Cyril Rowland

Personal information
- Full name: Cyril Arthur Rowland
- Born: 9 June 1905 Rhos-on-Sea, Denbighshire, Wales
- Died: 30 June 1971 (aged 66) Great Horkesley, Essex, England
- Batting: Right-handed
- Role: Occasional wicket-keeper
- Relations: William Rowland (brother)

Domestic team information
- 1930–1934: Denbighshire
- 1924–1930: Wales

Career statistics
| Competition | First-class |
| Matches | 14 |
| Runs scored | 330 |
| Batting average | 16.50 |
| 100s/50s | –/2 |
| Top score | 52* |
| Catches/stumpings | 3/– |
- Source: Cricinfo, 24 August 2011

= Cyril Rowland =

Welsh cricketer

Cyril Arthur Rowland (9 June 1905 - 30 June 1971) was a Welsh cricketer. Rowland was a right-handed batsman who occasionally fielded as a wicket-keeper. He was born in Rhos-on-Sea, Denbighshire.
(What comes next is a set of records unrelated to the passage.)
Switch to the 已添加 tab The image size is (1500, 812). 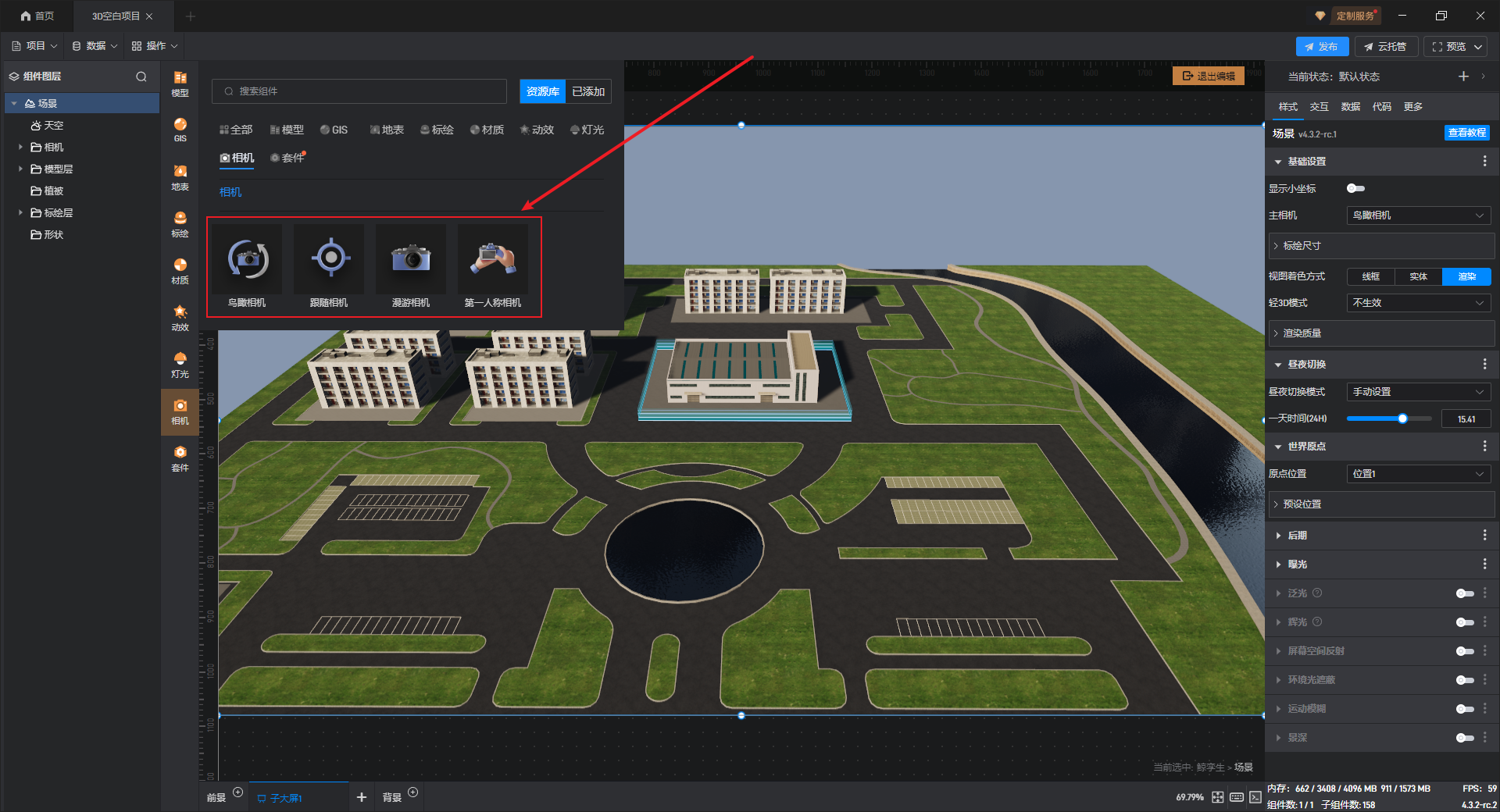coord(588,91)
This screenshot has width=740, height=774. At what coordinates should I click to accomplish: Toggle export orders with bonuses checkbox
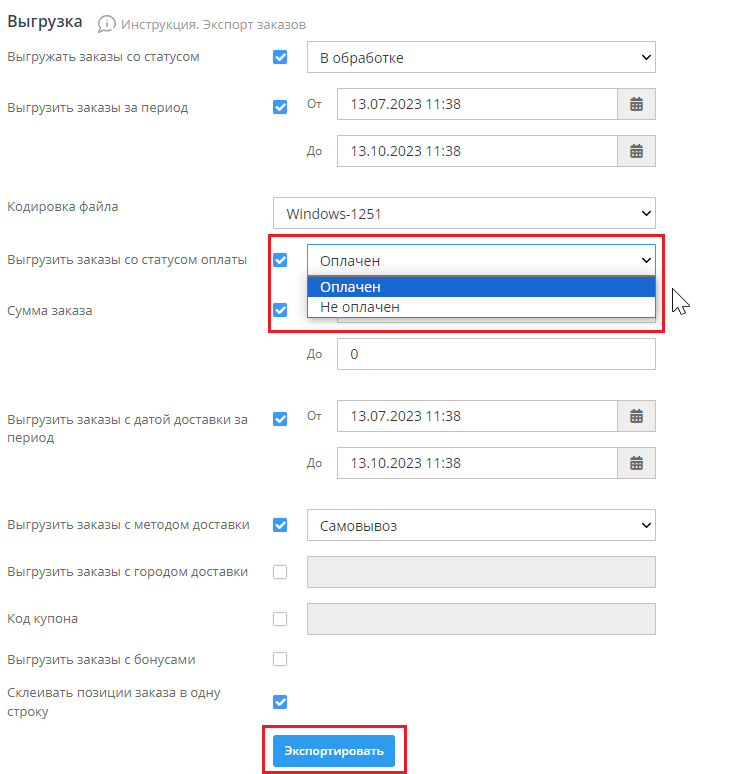(x=280, y=659)
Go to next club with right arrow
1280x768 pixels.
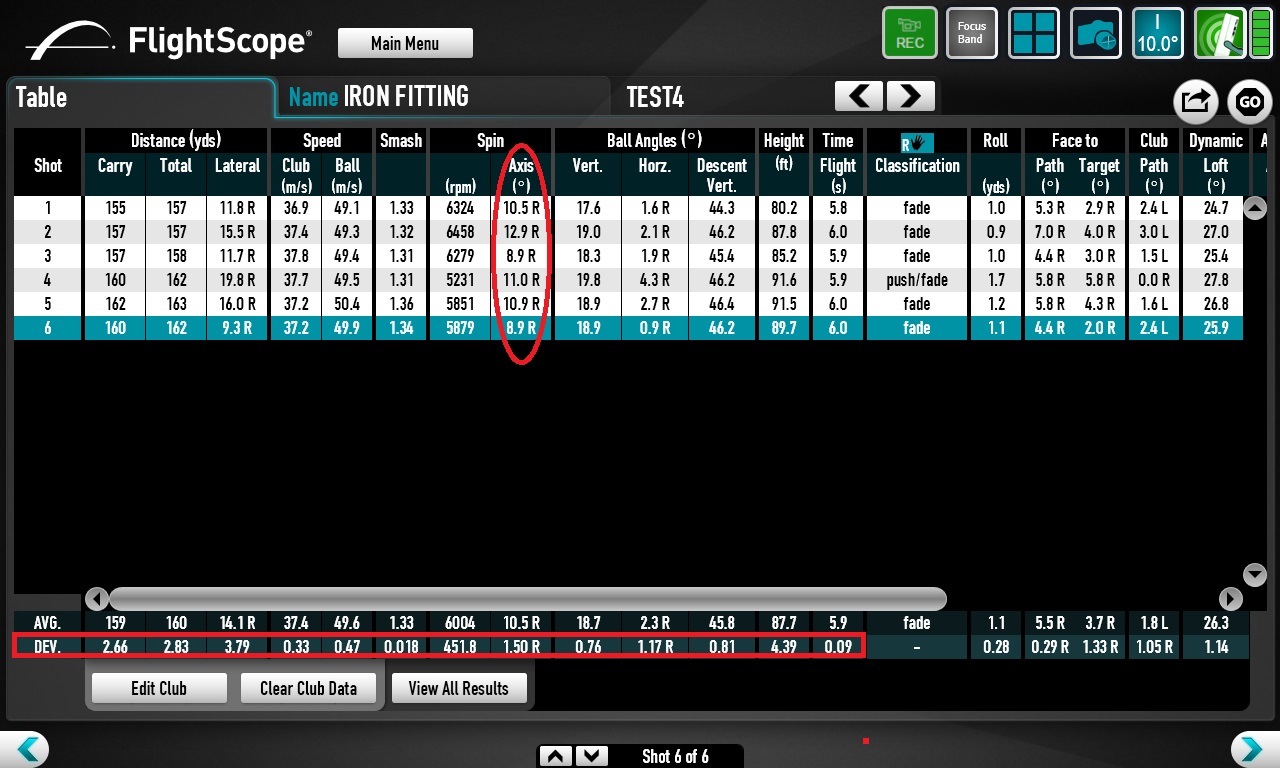(910, 96)
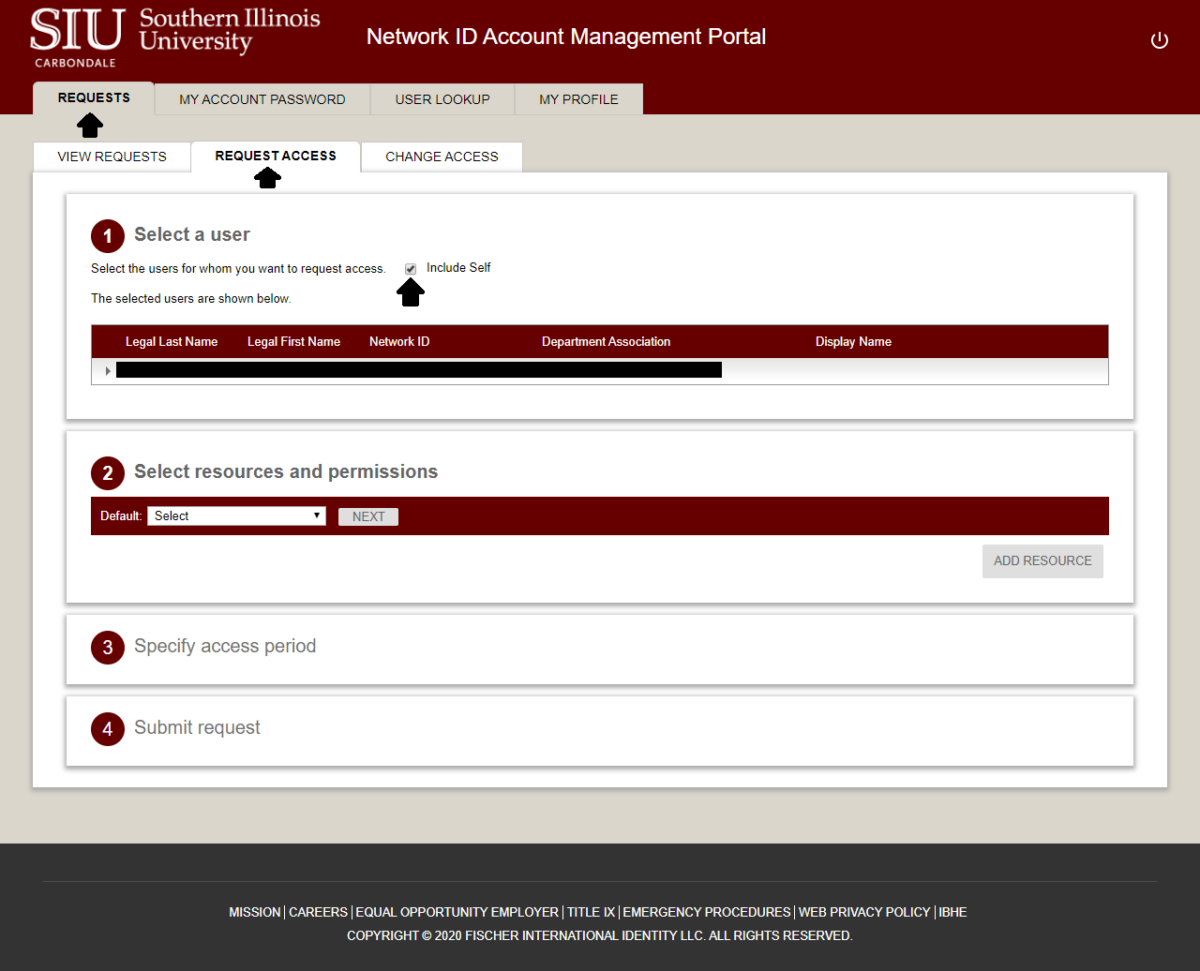
Task: Click the step 1 'Select a user' circle
Action: [x=107, y=236]
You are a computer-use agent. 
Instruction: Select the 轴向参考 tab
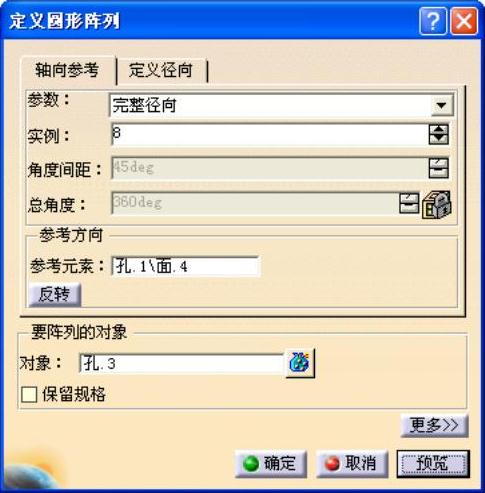[68, 70]
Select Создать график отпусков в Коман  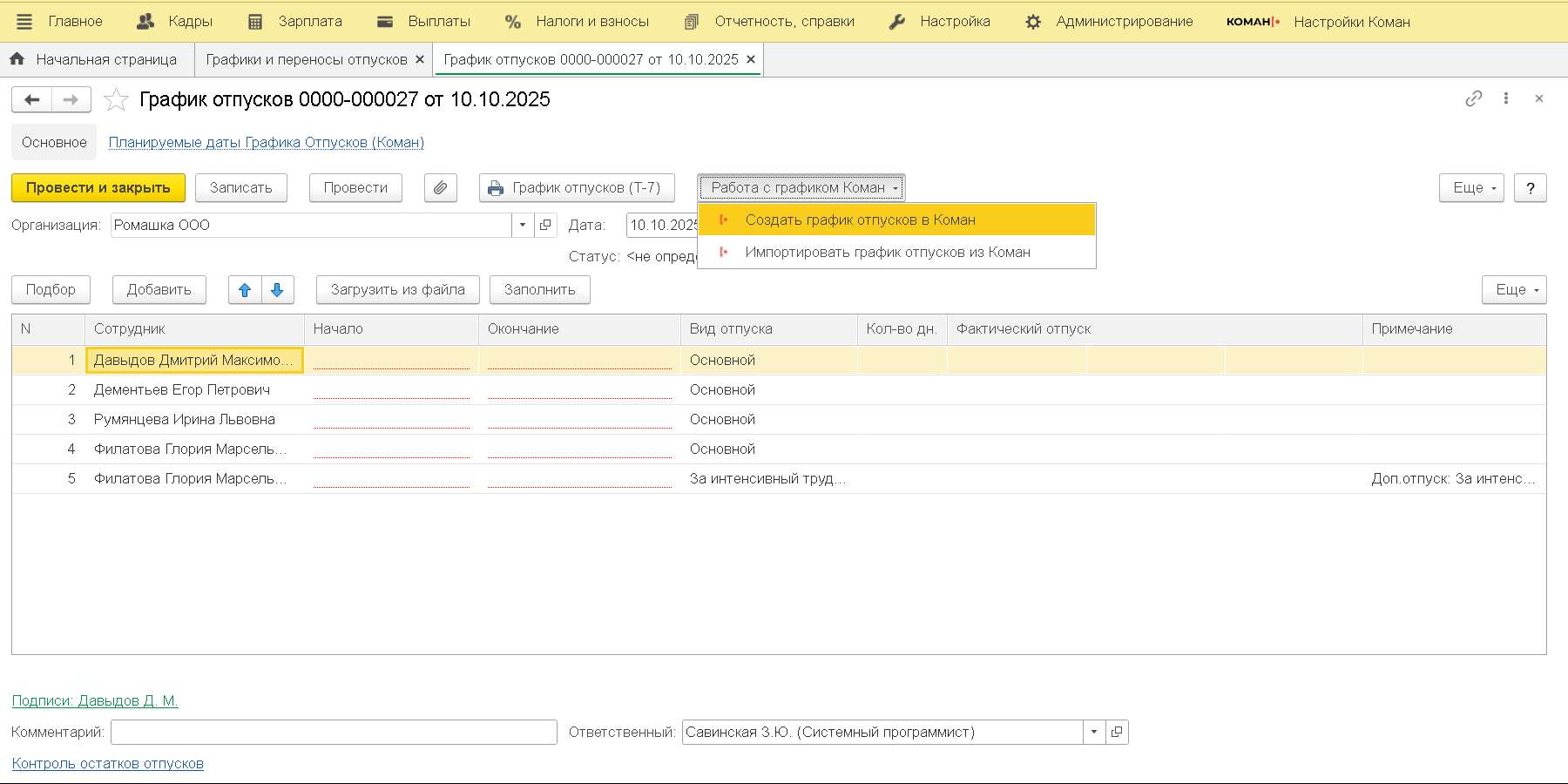(x=860, y=220)
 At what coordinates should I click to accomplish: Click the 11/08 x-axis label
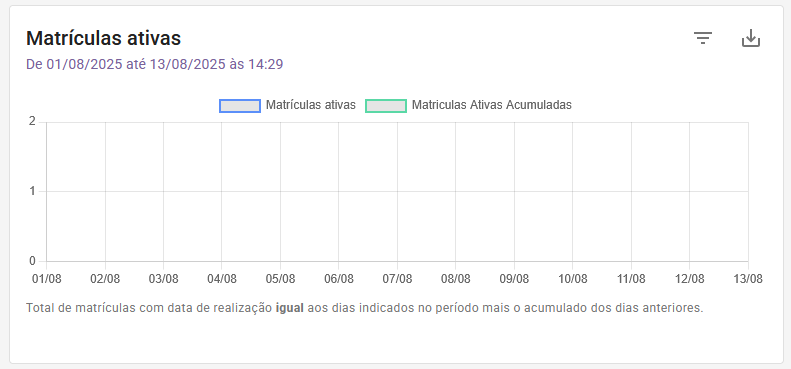click(631, 279)
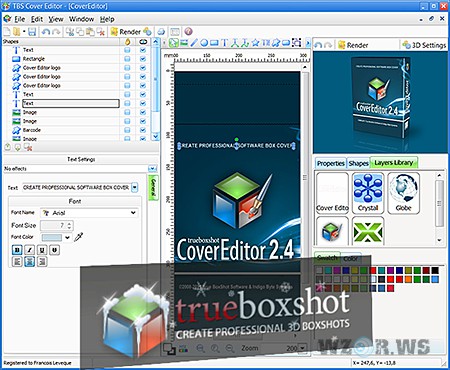Select the Ellipse shape tool
The image size is (450, 370).
(204, 43)
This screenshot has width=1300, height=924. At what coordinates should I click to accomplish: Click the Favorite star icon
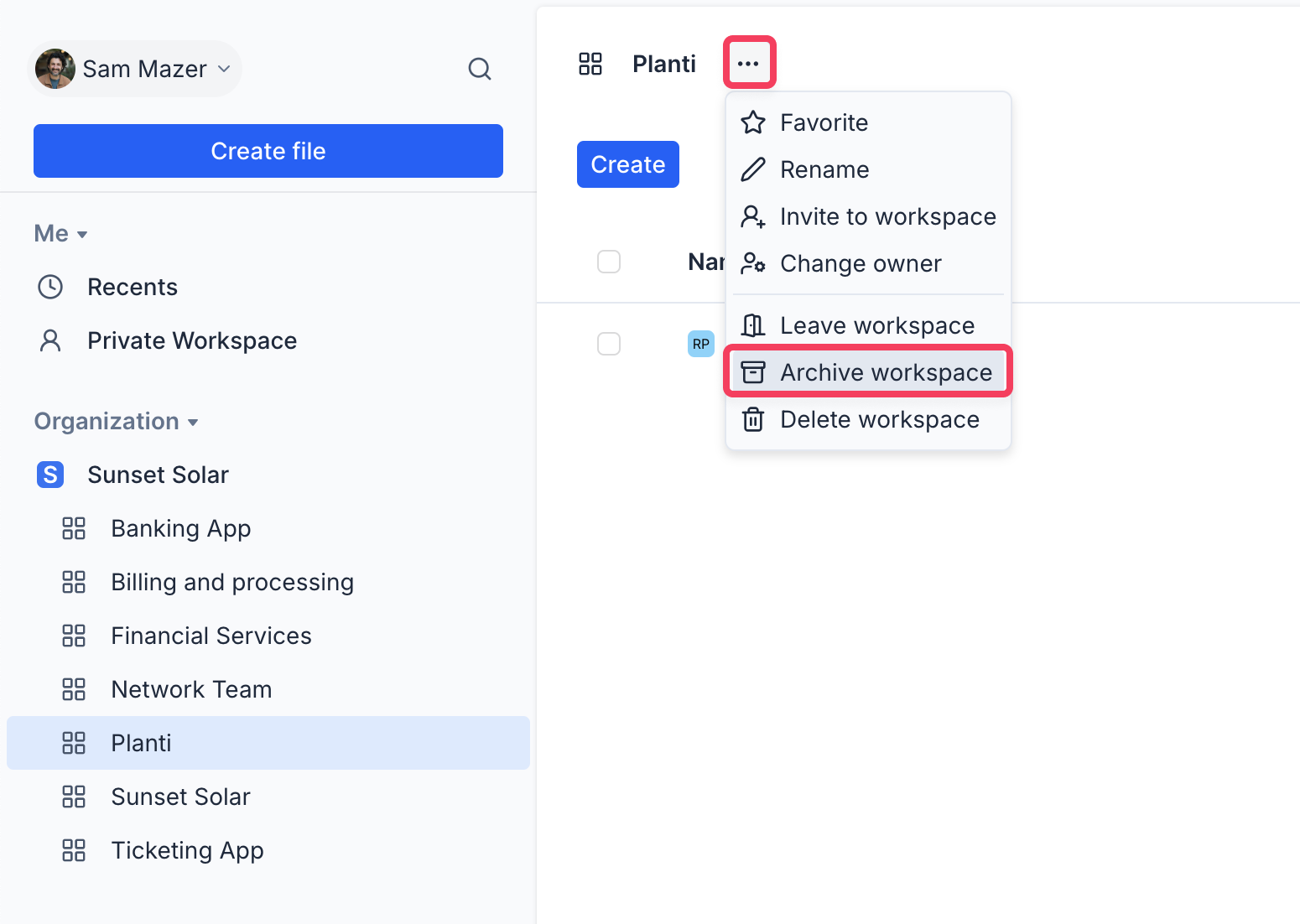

Rowland made his first-class debut for Wales against Scotland in 1924. He made 13 further first-class appearances for Wales, the last of which came against the Marylebone Cricket Club in 1930. In his 14 first-class matches, he scored 330 runs at an average of 16.50, with a high score of 52 not out. This score, one of two first-class fifties he made, came against the touring West Indians in 1928.

Having played Minor counties cricket for the Lancashire Second XI in 1926 and 1929, he later joined Denbighshire who he made his debut for in the 1934 Minor Counties Championship against Cheshire. He made a further nine Minor Counties Championship appearances for the county, the last of which came against Durham in 1934.

He died in Great Horkesley, Essex on 30 June 1971. He had survived his brother William, who also played first-class cricket for Wales, by 29 years.